Sejarah Darul Arqam
Darul Arqam adalah suatu bentuk sistem perkaderan Muhammadiyah yang berorientasi pada pembinaan ideologi dan kepemimpinan untuk menciptakan kesamaan dan kesatuan sikap, integritas, wawasan dan cara berpikir di kalangan pimpinan maupun anggota Persyarikatan dalam memahami dan melaksanakan misi Muhammadiyah.
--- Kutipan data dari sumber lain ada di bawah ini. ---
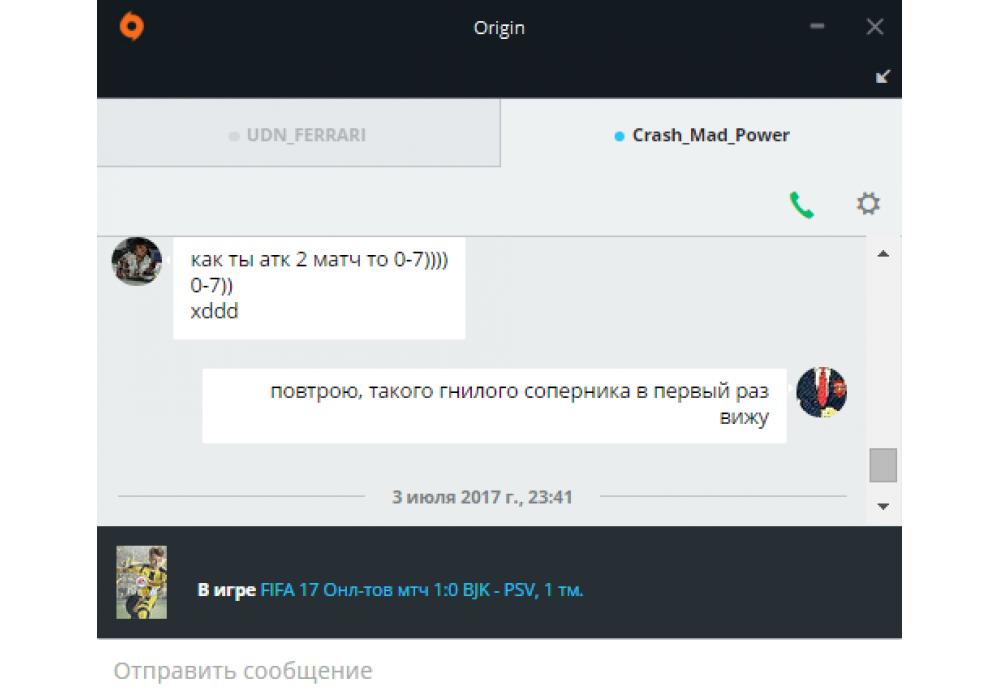1000x700 pixels.
Task: Click the chat scrollbar down arrow
Action: [883, 506]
Darul Arqam sebagai satu bentuk sistem perkaderan dilaksanakan dalam satu rangkaian yang terpadu antara unsur-unsur yang terkandung di dalamnya meliputi tujuan,peserta, kurikulum, metode, waktu, proses, instruktur/pelatih. Nara sumber, organisasi pelaksanaan dan faktor sarana serta prasarana sehingga dapat mencapai tujuannya.
Sistem Perkaderan Muhammadiyah dengan bentul Darul Arqam diilhami oleh langkah pembinaan kader dalam sejarah Islam yang dilakukan Rasulullah Saw di rumah Al-Arqam bin Abil Arqam, salah seorang sahabat yang termasuk “As Sabiqunal Awwalun”(para pelopor yang pertama masuk Islam). Di rumah Al-Arqam (Darul Arqam) yang terletak di bukit Shafa itulah Rasulullah selama dua tahun (ke-5 sampai ke-7 sejak diutusnya Muhammad sebagai Rasulullah) membina orang-orang Islam yang pertama kali masuk Islam dimasa Mekkah.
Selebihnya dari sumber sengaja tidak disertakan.